> **Source records**:

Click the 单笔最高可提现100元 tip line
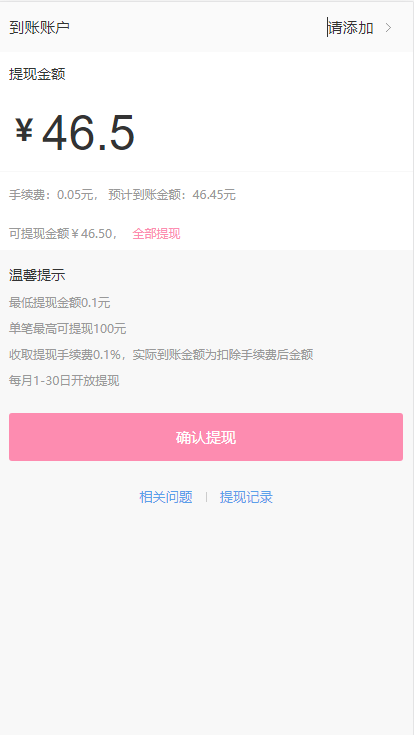The image size is (414, 735). (x=68, y=329)
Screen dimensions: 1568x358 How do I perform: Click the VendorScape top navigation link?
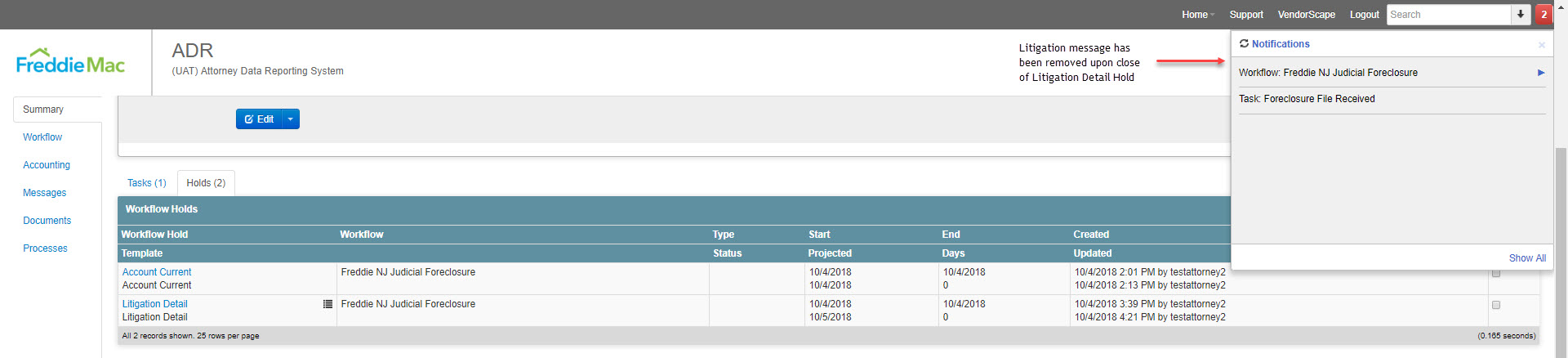tap(1307, 15)
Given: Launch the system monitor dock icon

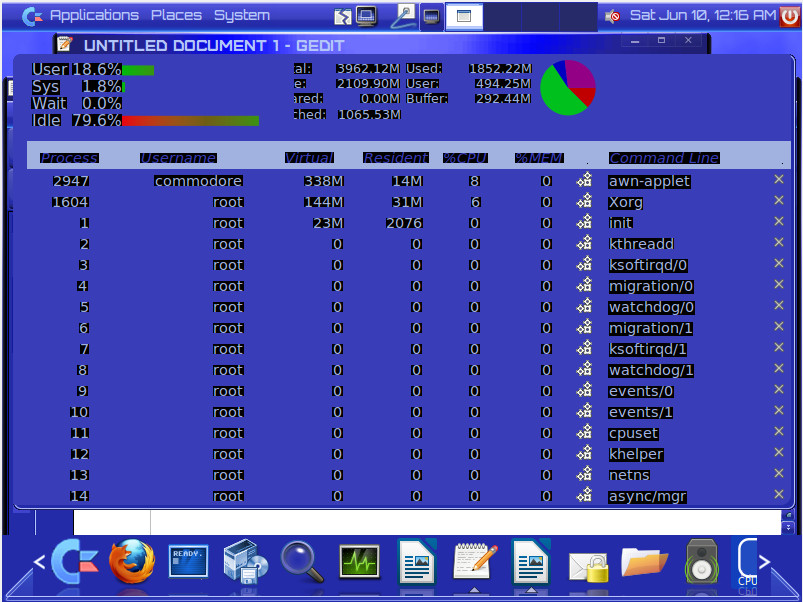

> **Your assignment**: Write out the records exactly. Do not carry the pictures over.

> **Task solution**:
Click the 单笔最高可提现100元 tip line
The image size is (414, 735). (x=68, y=329)
Screen dimensions: 1568x358 How do I perform: Click the VendorScape top navigation link?
tap(1307, 15)
Given: Launch the system monitor dock icon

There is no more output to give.